But you must not talk. You must remain quiet. I am afraid your
skull is fractured."

Afraid his skull was fractured! And she expressed her fear in the
casual way she might have spoken of a toothache. He leaned back
against his dunnage sack and closed his eyes. Probably she was
right. These fits of dizziness and nausea were suspicious. They
made him top-heavy and filled him with a desire to crumple up
somewhere. He was clear-mindedly conscious of this and of his
fight against the weakness. But in those moments when he felt
better and his head was clear of pain, he had not seriously
thought of a fractured skull. If she believed it, why did she not
treat him a bit more considerately? Bateese, with that strength of
an ox in his arms, had no use for her assistance with the paddle.
She might at least have sat facing him, even if she refused to
explain matters more definitely.

A mistake, she called it. And she was sorry for him! She had made
those statements in a matter-of-fact way, but with a voice that
was like music. She had spoken perfect English, but in her words
were the inflection and velvety softness of the French blood which
must be running red in her veins. And her name was Jeanne Marie-
Anne Boulain!

With eyes closed, Carrigan called himself an idiot for thinking of
these things at the present time. Primarily he was a man-hunter
out on important duty, and here was duty right at hand, a thousand
miles south of Black Roger Audemard, the wholesale murderer he was
after. He would have sworn on his life that Black Roger had never
gone at a killing more deliberately than this same Jeanne Marie-
Anne Boulain had gone after him behind the rock!

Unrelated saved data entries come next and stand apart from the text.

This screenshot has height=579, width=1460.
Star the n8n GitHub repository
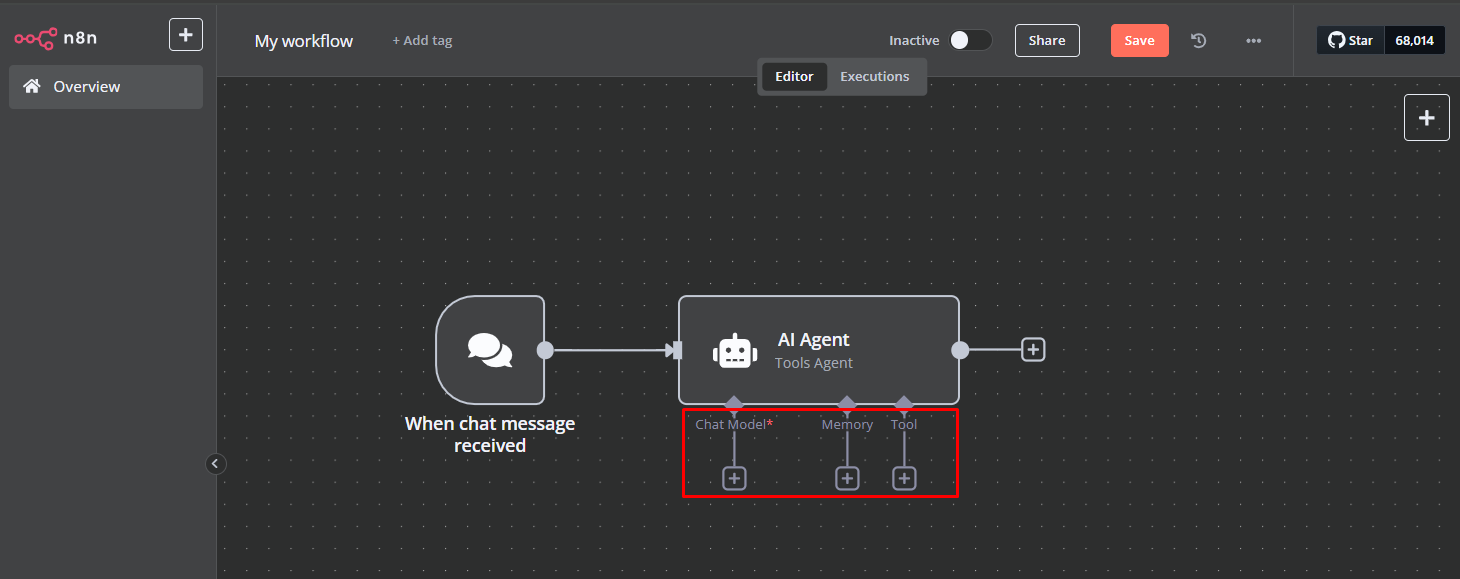click(1349, 40)
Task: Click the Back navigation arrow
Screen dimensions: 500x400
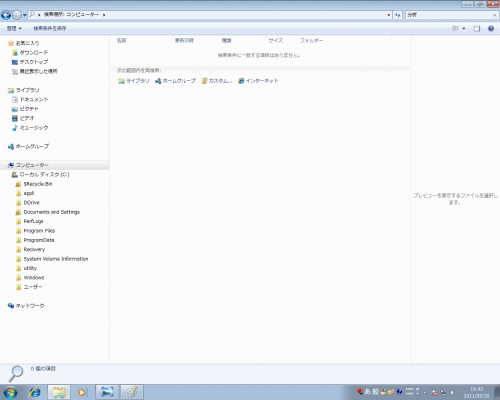Action: pyautogui.click(x=6, y=15)
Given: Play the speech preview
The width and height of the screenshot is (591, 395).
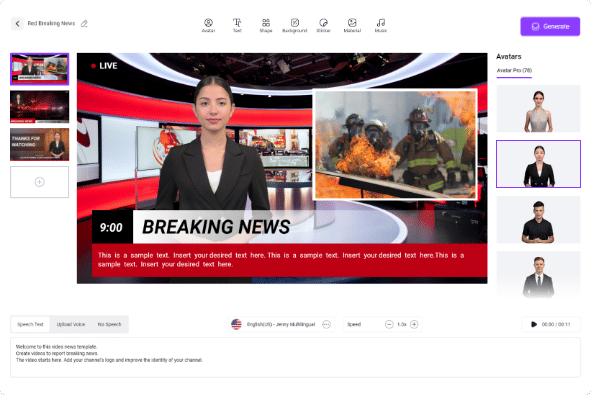Looking at the screenshot, I should coord(534,324).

Now that it was all over, and he was alive, she was taking him
somewhere as coolly and as unexcitedly as though they were
returning from a picnic. Carrigan shut his eyes tighter and
wondered if he was thinking straight. He believed he was badly
hurt, but he was as strongly convinced that his mind was clear.
And he lay quietly with his head against the pack, his eyes
closed, waiting for the coolness of the river to drive his nausea
away again.

He sensed rather than felt the swift movement of the canoe. There
was no perceptible tremor to its progress. The current and a
perfect craftsmanship with the paddles were carrying it along at
six or seven miles an hour. He heard the rippling of water that at
times was almost like the tinkling of tiny bells, and more and
more bell-like became that sound as he listened to it. It struck a
certain note for him. And to that note another added itself, until
in the purling rhythm of the river he caught the murmuring
monotone of a name Boulain--Boulain--Boulain. The name became an
obsession. It meant something. And he knew what it meant--if he
could only whip his memory back into harness again. But that was
impossible now. When he tried to concentrate his mental faculties,
his head ached terrifically.

He dipped his hand into the water and held it over his eyes. For
half an hour after that he did not raise his head. In that time
not a word was spoken by Bateese or Jeanne Marie-Anne Boulain. For
the forest people it was not an hour in which to talk. The moon
had risen swiftly, and the stars were out. Where there had been
gloom, the world was now a flood of gold and silver light. At
first Carrigan allowed this to filter between his fingers; then he
opened his eyes. He felt more evenly balanced again.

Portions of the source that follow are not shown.